Entre as adaptações possíveis estão o uso de abafadores de som, prazos estendidos para entrega de trabalhos, a possibilidade de realizar atividades de forma individual e a tutoria de um docente. “O aluno pode indicar o professor que deseja e, havendo disponibilidade, o docente passa a auxiliá-lo, ajudando-o a se organizar com os estudos, por exemplo”. Curiosamente, os primeiros alunos a solicitar um tutor escolheram docentes que também são autistas. “Isso mostra como a identificação pode ser poderosa”, enfatiza Marina.

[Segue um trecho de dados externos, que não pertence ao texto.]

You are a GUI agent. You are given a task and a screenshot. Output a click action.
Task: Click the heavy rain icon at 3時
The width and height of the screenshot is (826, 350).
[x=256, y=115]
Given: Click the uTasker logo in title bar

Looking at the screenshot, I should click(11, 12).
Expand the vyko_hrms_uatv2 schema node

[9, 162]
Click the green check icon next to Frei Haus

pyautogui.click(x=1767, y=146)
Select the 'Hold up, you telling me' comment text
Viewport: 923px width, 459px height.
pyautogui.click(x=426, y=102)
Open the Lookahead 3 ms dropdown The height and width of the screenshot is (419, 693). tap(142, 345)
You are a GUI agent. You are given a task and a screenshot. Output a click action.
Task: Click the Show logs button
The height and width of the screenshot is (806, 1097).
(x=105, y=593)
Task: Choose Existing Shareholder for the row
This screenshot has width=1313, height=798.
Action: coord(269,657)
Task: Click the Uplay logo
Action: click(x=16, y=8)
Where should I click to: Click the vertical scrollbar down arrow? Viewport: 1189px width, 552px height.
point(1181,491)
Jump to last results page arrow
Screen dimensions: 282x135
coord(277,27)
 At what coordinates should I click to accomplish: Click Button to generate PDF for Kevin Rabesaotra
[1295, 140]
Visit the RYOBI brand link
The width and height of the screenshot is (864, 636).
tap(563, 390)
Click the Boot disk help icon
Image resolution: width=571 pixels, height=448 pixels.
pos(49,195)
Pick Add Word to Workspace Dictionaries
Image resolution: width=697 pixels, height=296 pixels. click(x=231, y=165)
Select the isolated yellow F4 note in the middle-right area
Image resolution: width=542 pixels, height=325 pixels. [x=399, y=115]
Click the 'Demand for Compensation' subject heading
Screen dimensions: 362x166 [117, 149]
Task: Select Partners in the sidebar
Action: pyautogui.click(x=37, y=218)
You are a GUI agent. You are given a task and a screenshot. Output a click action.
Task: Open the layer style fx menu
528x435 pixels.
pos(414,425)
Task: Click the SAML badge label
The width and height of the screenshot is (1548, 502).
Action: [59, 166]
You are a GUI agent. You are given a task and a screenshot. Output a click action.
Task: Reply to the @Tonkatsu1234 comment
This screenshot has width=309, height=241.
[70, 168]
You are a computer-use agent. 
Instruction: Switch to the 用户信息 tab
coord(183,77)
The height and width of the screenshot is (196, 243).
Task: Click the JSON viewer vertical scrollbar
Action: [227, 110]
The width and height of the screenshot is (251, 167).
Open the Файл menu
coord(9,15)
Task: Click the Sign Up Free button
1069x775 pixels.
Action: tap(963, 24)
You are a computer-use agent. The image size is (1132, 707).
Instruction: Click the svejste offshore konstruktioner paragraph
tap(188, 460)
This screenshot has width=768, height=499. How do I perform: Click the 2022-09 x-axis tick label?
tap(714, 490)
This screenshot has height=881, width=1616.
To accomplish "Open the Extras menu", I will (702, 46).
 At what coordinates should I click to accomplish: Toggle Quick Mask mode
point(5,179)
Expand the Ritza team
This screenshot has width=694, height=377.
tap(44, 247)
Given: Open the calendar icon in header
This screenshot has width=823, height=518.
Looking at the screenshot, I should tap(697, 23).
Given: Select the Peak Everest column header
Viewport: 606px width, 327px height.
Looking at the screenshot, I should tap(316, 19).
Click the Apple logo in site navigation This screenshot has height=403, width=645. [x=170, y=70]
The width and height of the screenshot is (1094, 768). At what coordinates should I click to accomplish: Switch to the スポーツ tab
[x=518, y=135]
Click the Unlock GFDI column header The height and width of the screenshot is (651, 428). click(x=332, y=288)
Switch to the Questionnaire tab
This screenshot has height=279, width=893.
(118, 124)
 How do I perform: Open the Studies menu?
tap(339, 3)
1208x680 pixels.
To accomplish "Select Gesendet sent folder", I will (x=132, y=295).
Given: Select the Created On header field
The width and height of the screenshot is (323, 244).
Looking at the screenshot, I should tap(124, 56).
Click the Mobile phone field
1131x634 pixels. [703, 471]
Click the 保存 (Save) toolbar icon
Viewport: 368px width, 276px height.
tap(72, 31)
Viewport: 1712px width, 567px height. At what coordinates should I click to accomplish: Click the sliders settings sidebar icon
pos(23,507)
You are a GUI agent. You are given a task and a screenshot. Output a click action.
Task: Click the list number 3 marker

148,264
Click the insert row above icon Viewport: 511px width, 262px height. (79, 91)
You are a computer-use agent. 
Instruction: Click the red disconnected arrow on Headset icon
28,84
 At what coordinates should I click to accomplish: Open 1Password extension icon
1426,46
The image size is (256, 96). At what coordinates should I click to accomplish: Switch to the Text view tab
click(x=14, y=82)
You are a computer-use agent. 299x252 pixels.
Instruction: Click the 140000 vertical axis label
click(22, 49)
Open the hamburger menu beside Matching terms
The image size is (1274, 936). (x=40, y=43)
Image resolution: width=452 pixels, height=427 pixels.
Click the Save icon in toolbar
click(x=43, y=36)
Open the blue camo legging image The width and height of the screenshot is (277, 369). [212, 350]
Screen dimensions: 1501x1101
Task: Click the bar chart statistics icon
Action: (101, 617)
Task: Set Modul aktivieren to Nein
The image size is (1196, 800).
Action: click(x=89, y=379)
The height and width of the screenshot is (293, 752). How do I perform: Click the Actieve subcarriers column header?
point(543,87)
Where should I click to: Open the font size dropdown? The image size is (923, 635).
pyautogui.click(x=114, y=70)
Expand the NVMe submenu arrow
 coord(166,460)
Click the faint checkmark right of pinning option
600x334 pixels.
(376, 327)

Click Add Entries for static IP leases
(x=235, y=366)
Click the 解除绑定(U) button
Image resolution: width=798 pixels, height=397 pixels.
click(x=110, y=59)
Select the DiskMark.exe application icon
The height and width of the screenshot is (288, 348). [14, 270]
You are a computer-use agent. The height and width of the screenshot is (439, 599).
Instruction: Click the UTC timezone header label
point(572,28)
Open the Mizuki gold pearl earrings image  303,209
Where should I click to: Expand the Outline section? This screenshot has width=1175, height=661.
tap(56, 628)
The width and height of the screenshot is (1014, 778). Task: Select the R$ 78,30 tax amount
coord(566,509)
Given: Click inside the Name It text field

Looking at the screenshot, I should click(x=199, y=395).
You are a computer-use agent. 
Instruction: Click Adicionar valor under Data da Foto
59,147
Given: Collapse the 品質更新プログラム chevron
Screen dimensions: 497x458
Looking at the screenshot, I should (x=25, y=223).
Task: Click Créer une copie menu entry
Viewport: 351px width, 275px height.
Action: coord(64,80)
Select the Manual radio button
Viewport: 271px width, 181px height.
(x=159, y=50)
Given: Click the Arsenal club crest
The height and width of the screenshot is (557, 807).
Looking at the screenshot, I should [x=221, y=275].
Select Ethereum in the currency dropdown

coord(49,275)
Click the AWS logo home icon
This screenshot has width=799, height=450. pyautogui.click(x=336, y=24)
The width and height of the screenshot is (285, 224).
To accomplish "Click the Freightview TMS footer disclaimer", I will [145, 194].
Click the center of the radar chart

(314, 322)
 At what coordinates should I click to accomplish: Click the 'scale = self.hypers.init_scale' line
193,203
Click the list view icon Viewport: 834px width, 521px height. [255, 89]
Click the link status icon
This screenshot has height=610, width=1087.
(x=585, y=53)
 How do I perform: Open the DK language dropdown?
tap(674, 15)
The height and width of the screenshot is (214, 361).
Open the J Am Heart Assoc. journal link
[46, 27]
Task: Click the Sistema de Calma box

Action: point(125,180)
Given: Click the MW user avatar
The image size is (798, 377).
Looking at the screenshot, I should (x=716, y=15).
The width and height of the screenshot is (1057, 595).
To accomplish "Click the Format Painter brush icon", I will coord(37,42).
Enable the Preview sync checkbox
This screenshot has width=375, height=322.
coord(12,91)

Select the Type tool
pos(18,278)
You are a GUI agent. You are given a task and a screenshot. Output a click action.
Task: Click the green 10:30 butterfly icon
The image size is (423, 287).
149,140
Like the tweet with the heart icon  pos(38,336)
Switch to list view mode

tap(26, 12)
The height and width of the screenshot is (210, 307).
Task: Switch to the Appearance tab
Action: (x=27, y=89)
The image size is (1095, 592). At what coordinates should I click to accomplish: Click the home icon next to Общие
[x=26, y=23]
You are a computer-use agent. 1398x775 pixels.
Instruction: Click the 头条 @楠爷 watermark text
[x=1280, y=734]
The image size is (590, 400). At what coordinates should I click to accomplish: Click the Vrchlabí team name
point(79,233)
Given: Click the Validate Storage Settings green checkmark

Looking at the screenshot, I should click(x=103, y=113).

Para a professora, naturalizar a diferença como parte da experiência universitária é um trabalho contínuo e urgente. “Precisamos falar sobre neurodivergência como falamos sobre outras características humanas, como altura ou diabetes. Algumas pessoas precisarão de adaptações, outras não. E está tudo bem. O importante é criar um ambiente em que ninguém precise esconder quem é para conseguir estudar”, finaliza.